### Quoted passage

— START —

Come join us! The workshop is designed to help students see and explore the natural world through painting. Beginning with the premise that learning to see is intertwined with learning to explore, and ultimately to express, this class will take students out in the field to paint in “plein aire”. The students can choose between watercolor or oil paint and will start with basics and work through the process of painting a complete work. This year our Painting Creation Workshop will be one weekend, starting on Friday afternoon and ending on Sunday. We will meet Friday and scout out the places we will be painting, taking notes on possible color schemes and compositions. Saturday morning we will head out to our first spot and dive in. Evenings will be spent relaxing or listening to the music from the Shenandoah Music Festival. Shrine Mont is a place where you can release creative energy, commune with fellow artists, worship, rest, exercise in fresh mountain air and eat nourishing food. How can you beat that? To sign up: http://www.shrinemont.com/v.php?pg=26


Wednesday, February 18, 2015

About Nature

For years I have wanted to combine my paintings with words from others that have influenced my work. People of like minds who speak about the connection between God, nature and creating; people like Robert Henri, Mary Rogers, Cezanne and Winslow Homer; people like Mary Oliver, who see the beyond the ordinary, in the ordinary.

This morning, at waterside, a sparrow flew
to a water rock and landed, by error, on the back
of an eider duck; lightly it fluttered off, amused.

— END —

(Stored items)
— START —

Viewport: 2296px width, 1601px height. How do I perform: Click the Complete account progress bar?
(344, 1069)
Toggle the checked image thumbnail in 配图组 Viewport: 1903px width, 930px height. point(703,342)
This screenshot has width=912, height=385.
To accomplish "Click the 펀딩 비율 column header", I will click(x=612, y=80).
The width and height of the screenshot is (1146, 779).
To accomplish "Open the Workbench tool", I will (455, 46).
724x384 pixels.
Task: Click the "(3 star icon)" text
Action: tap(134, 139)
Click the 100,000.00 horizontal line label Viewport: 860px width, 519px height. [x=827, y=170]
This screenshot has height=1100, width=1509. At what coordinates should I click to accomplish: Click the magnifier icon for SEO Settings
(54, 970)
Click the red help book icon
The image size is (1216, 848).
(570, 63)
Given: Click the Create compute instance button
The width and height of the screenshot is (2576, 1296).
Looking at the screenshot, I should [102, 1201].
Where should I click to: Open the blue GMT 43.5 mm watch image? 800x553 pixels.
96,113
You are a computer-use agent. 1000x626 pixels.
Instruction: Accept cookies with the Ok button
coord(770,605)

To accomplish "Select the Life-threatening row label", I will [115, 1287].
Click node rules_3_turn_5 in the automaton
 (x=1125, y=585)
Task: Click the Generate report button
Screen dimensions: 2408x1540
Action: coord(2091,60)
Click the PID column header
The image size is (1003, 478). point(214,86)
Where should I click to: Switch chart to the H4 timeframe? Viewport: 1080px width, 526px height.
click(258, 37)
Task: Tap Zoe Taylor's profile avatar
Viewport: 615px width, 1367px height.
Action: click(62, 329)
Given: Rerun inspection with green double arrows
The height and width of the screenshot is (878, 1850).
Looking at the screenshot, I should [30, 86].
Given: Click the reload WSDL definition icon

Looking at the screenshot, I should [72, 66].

— END —

### What you are asked to do
Extend the painting and nature text above, starting right after its final line.

### In response
The duck, too, was not provoked, but, you might say, was
laughing.

This afternoon a gull sailing over
our house was casually scratching
its stomach of white feathers with one
pink foot as it flew.

Oh Lord, how sing and festive is your gift to us, if we
only look, and see.—Look and See, Mary Oliver

My goal as an artist is to be a visual poet in the manner of Mary Oliver. To see “beyond the the obvious to hear the song that is all around us, every day.

In this book, “About Nature”, I focus on the connection between my work and these influences. It’s divided into season sections that repeat, forming a continual revelation. The work is largely drawn from my home state of Virginia but not limited to one area. It shows the wetlands of Belmont Bay and the lilies from the Kenilworth Aquatic Gardens. There is of course, much from the western Appalachian area that draws me outside every summer. And there are my bird paintings, which started as a way to simply learn what I was looking at. There is very little cultivated landscape, mostly wilderness. It is there, when I am on my own, early, that I am transformed time and time again.

Friday, July 27, 2012

Nature's Voice

There is a place where it is cool even though the air is hot. A magical place, full of freezing cold water that comes up out of the earth. A special gift to us who have labored all week in 90-degree temperatures trying to capture the world around us. Seven springs literally come up out of Great North Mountain and flow down stream forming an ideal swimming hole. The water is ice cold and as clear as glass. You can drink it. This has become one of our favorite places to paint.

We recently finished our latest painting workshop at Shrine Mont. It was—as it has been for the last fours years—simply wonderful. It is this sense of place that we are looking for. We look for connections to the landscape—connections to the mountains, still waters, rock formations or to color. Some things speak more loudly than others.

It is always part of the workshop objective to achieve a “state of mind” when painting. The painting becomes a witness to that state of mind. Or really, the various states of mind one experiences when painting like this. The picture itself is secondary.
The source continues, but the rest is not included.